Winston, Henry
Winston, Henry
Born Apr. 2, 1911, in Hattiesburg, Miss. Figure in the American labor movement.
Winston was born into a Negro working-class family. In his early years he worked as a house painter and dishwasher. He joined the Young Communist League (YCL) in 1931 and the Communist Party of the United States of America (CPUSA) in 1933. In 1931 and 1932 he helped organize a march on Washington, D.C., by the unemployed of Kansas City, Mo. Winston was a member of the National Executive Committee of the YCL from 1936 to 1948 and committee secretary from 1938 to 1941. From 1941 to 1945 he served in the armed forces of the United States. In 1947 he was made a member of the National Council and secretary of the National Committee of the CPUSA.

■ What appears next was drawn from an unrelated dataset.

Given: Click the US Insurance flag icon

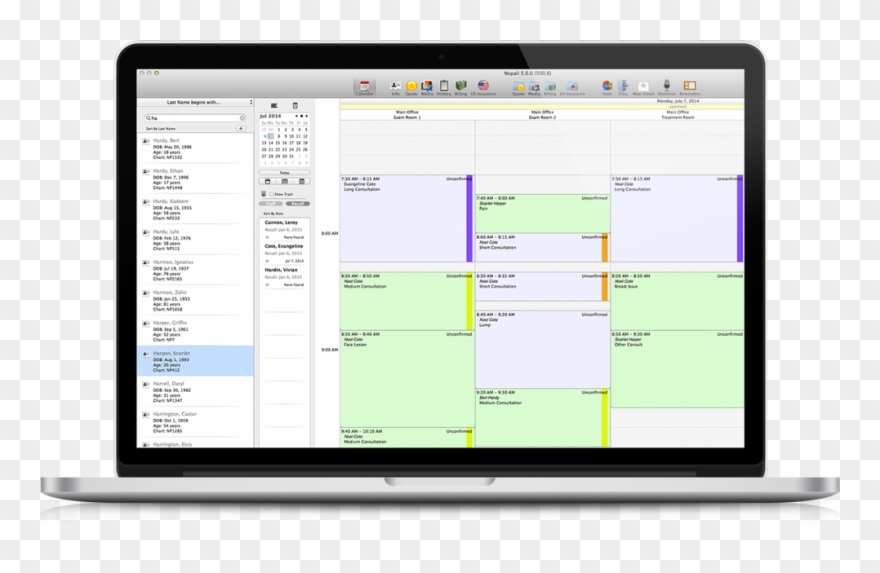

Since 1948, Winston and other leaders of the Communist Party have been repeatedly persecuted and subjected to fabricated charges. After his incarceration in 1956, Winston became seriously ill in prison and lost his sight. The pressure of public protests in the USA and the rest of the world effected his early release in 1961. In the same year, Winston was elected a member of the Executive Committee (since 1969, the Political Committee) of the CPUSA. In 1964 he was elected a member of the Secretariat of the party’s National Committee (since 1972, the Central Committee). He has been the national president of the party since 1966.
Winston has been awarded the Order of the October Revolution and the Order of Friendship of Peoples.
WORKS
In Russian translation:Strategiia bor’by chernogo naseleniia: Kritika novykh teorii osvobozh-deniia chernykh v SShA iAfrike. Moscow, 1975.